彼はチャイムを鳴らさずに大きな声で言いました。
「けいちゃーん!遊びに行こうよ!」
啓介は二階の自分の部屋の窓を開けて、少し負けているくらいの声で返事をしたあと、階段を駆け下りました。
「おまたせ。」
「早く、早く!今日はね、やりたいことがあるんだ。じゃあ、いこう!」
そう言うやいなや、雪之助は向こうへと走り出そうとしました。
「え?どこへ!?」
「あれ?言ってなかったっけ?」
振り返って、たっぷり間を取ったあと、自信満々の顔で発表しました。
「今日の遊びの内容は…『あい』探しの冒険だ!」
「ええ〜、冒険だって?もう僕もユッキーもそんな年じゃないじゃん。」
「今日のは絶対面白いから〜!」
雪之助は小さな子供みたいに手足を大きく動かして駄々をこねました。
啓介は、しょうがないな。と言うみたいに小さくため息を一つ。彼はこの少し幼気な年上の幼馴染にいちょっぴり甘く、駄々をこねられるのに弱いのです。
「まぁ、行くのはいいとしてもさ。そもそも『あい』ってなに?」
「わかんない。」
「わかんないものを探そうとしてたの?」
えー、と啓介の口から責めてるともつかない声が出ました。
「うん。それでこそ冒険だよ。」
雪之助の目は好奇心で満ち満ちていました。
「ええ・・・ユッキーってあんまり年上って感じがしないね。」
「さすがに、ユキにも、それが褒めてないのはわかるよ!」
「ごめん。」
流石に言い過ぎたかな、そんな申し訳なさがうっすらと啓介の心に湧いてきましたが、当の雪之助は全く気にしていない様子。

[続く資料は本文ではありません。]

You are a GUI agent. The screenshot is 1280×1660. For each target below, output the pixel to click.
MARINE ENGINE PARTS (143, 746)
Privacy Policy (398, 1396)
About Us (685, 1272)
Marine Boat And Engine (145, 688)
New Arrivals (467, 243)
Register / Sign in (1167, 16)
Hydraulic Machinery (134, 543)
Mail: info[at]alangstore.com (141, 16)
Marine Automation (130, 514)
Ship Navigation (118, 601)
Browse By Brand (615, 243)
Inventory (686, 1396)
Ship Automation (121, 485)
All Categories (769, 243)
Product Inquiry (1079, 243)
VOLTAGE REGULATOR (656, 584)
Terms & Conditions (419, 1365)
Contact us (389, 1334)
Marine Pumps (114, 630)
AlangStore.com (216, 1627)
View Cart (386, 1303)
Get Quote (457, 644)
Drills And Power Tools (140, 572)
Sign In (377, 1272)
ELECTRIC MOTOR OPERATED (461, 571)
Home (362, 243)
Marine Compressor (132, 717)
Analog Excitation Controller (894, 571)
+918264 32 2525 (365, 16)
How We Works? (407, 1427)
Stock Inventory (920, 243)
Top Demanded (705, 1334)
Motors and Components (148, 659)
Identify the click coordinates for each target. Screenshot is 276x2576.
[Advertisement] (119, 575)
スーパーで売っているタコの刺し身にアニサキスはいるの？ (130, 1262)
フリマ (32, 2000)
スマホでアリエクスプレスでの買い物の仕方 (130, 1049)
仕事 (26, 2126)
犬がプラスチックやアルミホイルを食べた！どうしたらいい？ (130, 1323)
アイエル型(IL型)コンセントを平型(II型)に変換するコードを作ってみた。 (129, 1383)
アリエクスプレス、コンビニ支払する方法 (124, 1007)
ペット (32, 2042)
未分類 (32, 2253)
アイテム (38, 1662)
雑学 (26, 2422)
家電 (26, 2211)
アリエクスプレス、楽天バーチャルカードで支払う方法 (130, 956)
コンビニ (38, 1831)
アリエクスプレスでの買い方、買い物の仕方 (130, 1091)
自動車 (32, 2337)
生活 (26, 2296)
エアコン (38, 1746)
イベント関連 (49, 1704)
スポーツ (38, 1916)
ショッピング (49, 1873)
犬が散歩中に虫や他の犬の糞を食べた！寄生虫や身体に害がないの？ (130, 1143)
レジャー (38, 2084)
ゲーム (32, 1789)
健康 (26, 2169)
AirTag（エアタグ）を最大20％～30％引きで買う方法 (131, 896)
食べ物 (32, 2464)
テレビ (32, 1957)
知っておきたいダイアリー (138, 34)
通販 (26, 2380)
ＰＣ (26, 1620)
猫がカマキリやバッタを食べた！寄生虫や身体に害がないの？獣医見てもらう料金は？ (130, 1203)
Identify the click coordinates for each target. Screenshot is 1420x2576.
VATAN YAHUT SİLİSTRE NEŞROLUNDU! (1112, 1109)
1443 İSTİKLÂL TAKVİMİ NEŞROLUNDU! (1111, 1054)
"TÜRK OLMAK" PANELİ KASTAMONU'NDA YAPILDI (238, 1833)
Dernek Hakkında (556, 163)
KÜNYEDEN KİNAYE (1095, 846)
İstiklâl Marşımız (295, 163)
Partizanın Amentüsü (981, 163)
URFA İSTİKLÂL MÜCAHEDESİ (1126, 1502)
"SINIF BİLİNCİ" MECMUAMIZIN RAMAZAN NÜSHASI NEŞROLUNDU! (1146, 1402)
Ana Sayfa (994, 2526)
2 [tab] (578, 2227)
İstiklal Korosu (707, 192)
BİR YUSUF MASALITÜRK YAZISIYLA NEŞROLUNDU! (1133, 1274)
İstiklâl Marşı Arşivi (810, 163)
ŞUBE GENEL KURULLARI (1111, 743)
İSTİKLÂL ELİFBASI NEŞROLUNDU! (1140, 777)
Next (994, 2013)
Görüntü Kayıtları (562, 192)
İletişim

「いいよ、アホなのは事実だし。で、早く行くよ!待ちきれないよ!」
そう言うなり、向こうへと走っていく雪之助に、啓介は慌てて声をかけました。
「えっ、どこにいくの!?」
「あ、言うの忘れてた。ごめんごめん。えっとね、昨日の国語の時間に漢字を勉強してたんだ。それで、愛の意味がわかんなくて漢字が覚えられなくて、だから…」
「あ〜、納得した。ユッキーは漢字の成り立ちとかから覚えるタイプだもんね。だから、なにが『あい』なのか知りたい、ってことでしょ?」
「そうそう。ということでGO!」
「ちょっ、えっ、待って〜!」
またまた走り出した雪之助を追って啓介は昼下がりの街へ飛び出しました。
「けいちゃんったら〜、遅いよ〜!」
ぜぇはぁ言いながらやっと追いついた啓介。雪之助の辞書には『待つ』という言葉はないようです。いつも、こんなふうに雪之助に振り回されても、不思議と啓介に怒りの感情が生まれることはありませんでした。なぜなら、雪之助が遊びに巻き込んできてくれた時は楽しくなって終わるからです。それは、雪之助が少し大人気なくて不遜であることを、些細なことに思わせました。
「もー、すぐに先走るんだから。ここは・・・ユッキーの家じゃん!?」
「そう!おーい、菊太郎ー!きくたろーう!」
「雪、うるさいのです!・・・あ。啓介さんじゃないですか。」
雪之助が玄関の扉から覗き込んで大声で呼ぶと、一階のリビングからまだ幼なげな男の子がやってきました。菊太郎と呼ばれたその少年は、歳の割に大人びた言葉遣いをしていました。
「菊太郎、久々だね。元気?」
「はい。いつもうちのおバカが、お世話になってます。迷惑とかかけられてないですか?」
「ひどーい!自分とけいちゃんはこんなに仲良しなのに。」
「ぼくだって圭介さんとは仲良いんですからね。呼び方は昔のように『菊くん』で、いいですよ。よそよそしいじゃないですか。」
二人とも不満そうに頬を膨らませたので、圭介はそっくりな兄弟だな。と思いました。でもそのことを言ったら菊太郎がぷりぷりと怒ることが目に見えていたので、スルーすることにしました。
「えーっと、そんなことよりここに来た理由は?」
「あ、言うの忘れてた!」
「今日それ何回目〜?」
「まだ三回目だからセーフ!スリーアウト!」
すかさず菊太郎が突っ込みました。
「それだと攻守交代ですよ」
「あ、そっか!じゃあスリーストライク!」
「どっちにしろアウトだよ。・・・じゃなくて!なんで冒険に誘ったのに、ユッキーの家に来たのか教えてよ!」
「それはね・・・菊太郎が目的です!」
「人さらいですか?」
菊太郎は、ちょっぴり嫌そうに身をよじらせました。いつものことなので、啓介はあまり気にしませんでした。
「あ〜、菊くんは賢いもんね。納得した。」
啓介は、『は』を強調して言いました。しかし、都合の悪い事は聞き流す、とても都合のいい耳をしている雪之助にはその言葉は届きませんでした。
「そうだよ!菊太郎は頭いいんだよー!と、いうわけで〜『あい』ってなんなのかおしえて〜」
雪之助の突拍子もなさには慣れている菊太郎でも流石に分からなかったのか、眉をちょっと寄せて聞き返しました。
「はい?急になんですか?」
「えっとねぇ…」
長くなりそうな雰囲気を感じ取って啓介はさっき雪之助に言われたことをかいつまんで説明しました。
「そういうことならもっと早くいえばいいのです。」
「まぁまぁ、菊くんなら知ってるんじゃないかと思って、先走り過ぎたんじゃない?」
「まぁ、いいですけど。それにしても『あい』ですか・・・ちょっとまっててください。」
何か思い出した菊太郎は家の中に戻って行きました。いきなり答え合わせかもしれないと、雪之助の顔は少し残念さが滲んでいるけれど、ワクワクの方が大きいようでした。